**QUESTIONS TO ANSWER:**
• A. In the text on artists' early careers, which employer promoted Koons twice?
• B. Duplicate everything in the text on artists' early careers from "In the 1970s" down to "painter David Salle.".

**SOURCE EXTRACT:**
Thomas was born in Camden, New Jersey, in 1971, enjoying exposure to art through after-school programs but also harboring the ambition of becoming a lawyer. She moved to Portland, Oregon, when she was 18 and won a job at a law firm, then moved on to bussing tables as a waitress. At the same time she came under the wing of artist Patrick Abbey and made her first pictures after attending an art therapy workshop. Her inaugural show was at a local coffeehouse; she has since exhibited at the Museum of Modern Art and Lehmann Maupin, among others.
In the 1970s Schnabel took on a host of different jobs in order to make rent. “The job I liked the least was driving a cab in New York,” he said in a 2013 interview with the Wall Street Journal. He also worked as a cook at the Lower Manhattan Ocean Club, making “soup, cheeseburgers, and once a week an artist’s dinner—ris de veau or something like that,” he said. In Anthony Haden-Guest’s 1996 book True Colours, the writer describes cooking as Schnabel’s “nonpainterly forte.” Schnabel also worked in a restaurant alongside photographer Sherrie Levine and painter David Salle.
In the late 1960s Kruger began her career designing small adverts for women’s magazine Mademoiselle at Condé Nast, but was promoted to chief designer within 12 months. In critic Kate Linker’s 1990 book Love for Sale: The Words and Pictures of Barbara Kruger, Kruger describes her experience as a graphic designer as “the biggest influence on my work,” noting that it “became, with a few adjustments, my ‘work’ as an artist.” She later grafted part-time as a picture editor, and taught at institutions including the University of California, Berkeley. Linker describes how Kruger’s “sharp eye for scanning and selecting images” has helped inform her practice.
British artist Leckey is one of many who have exercised their expertise in the classroom alongside the studio. He is currently a Reader in the Department of Art at Goldsmiths, University of London. Fellow British sages, taken from a long list, include Patrick Brill (a.k.a. Bob and Roberta Smith), an Associate Professor at the Sir John Cass Faculty of Art, Architecture and Design at London Metropolitan University, and painter Phoebe Unwin, who teaches at the Slade School of Fine Art.
One of Whiteread’s early champions was fellow sculptor Alison Wilding, who had taught Whiteread at both the Slade School of Fine Art and what was then Brighton Polytechnic. Whiteread returned the favor by becoming her assistant for a year after graduating. The two artists have been known to explore similar themes, including the relationship between solid and space, inside and outside. Apart from the many historical examples, other contemporary artists to have started out as assistants include conceptual artist Darren Bader and painter Rachel Howard, who helped sculptor Urs Fischer and Damien Hirst respectively.
Market favorite Koons was employed as a commodities broker on Wall Street in the early 1980s. He was so adept a trader that one employer, what was then Smith Barney, promoted him twice. Prior to this, he found work in the less mercantile role of assistant to Chicago painter Ed Paschke. “I think Ed paid me a dollar an hour and I was thrilled—I would have done it for absolutely nothing,” said Koons in a eulogy to Ed and Nancy Paschke at the School of Art Institute of Chicago in 2005. Paschke was instrumental in influencing Koons’s subsequent choices of palette and style.
“Joseph Cornell: Wanderlust” is on view at the Royal Academy, Jul. 4–Sep. 27, 2015.

**SOURCE DATA:**
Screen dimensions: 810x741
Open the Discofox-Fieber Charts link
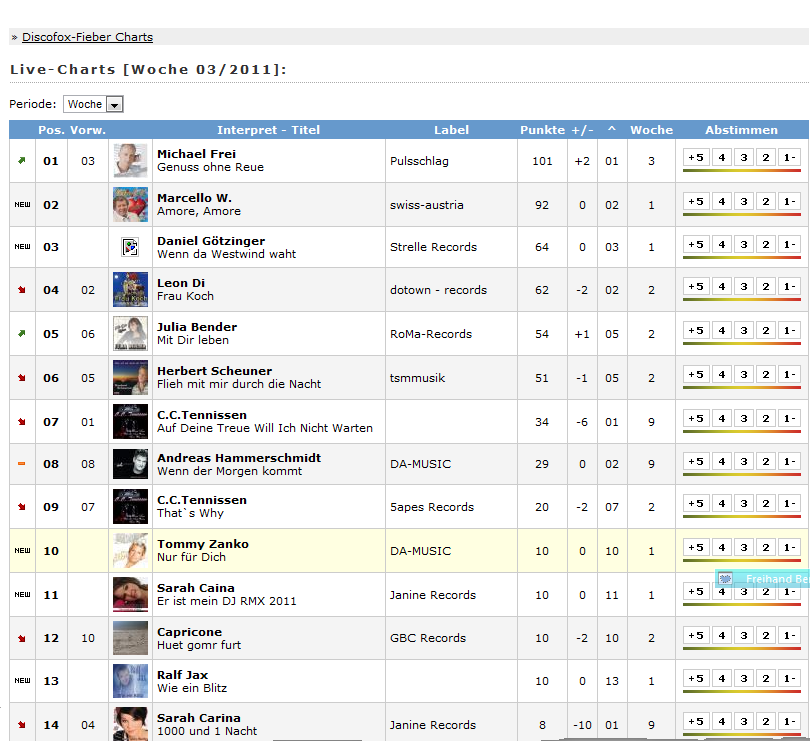pyautogui.click(x=87, y=37)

**RESULTS FOR EACH TASK:**
• A. Smith Barney

• B.
In the 1970s Schnabel took on a host of different jobs in order to make rent. “The job I liked the least was driving a cab in New York,” he said in a 2013 interview with the Wall Street Journal. He also worked as a cook at the Lower Manhattan Ocean Club, making “soup, cheeseburgers, and once a week an artist’s dinner—ris de veau or something like that,” he said. In Anthony Haden-Guest’s 1996 book True Colours, the writer describes cooking as Schnabel’s “nonpainterly forte.” Schnabel also worked in a restaurant alongside photographer Sherrie Levine and painter David Salle.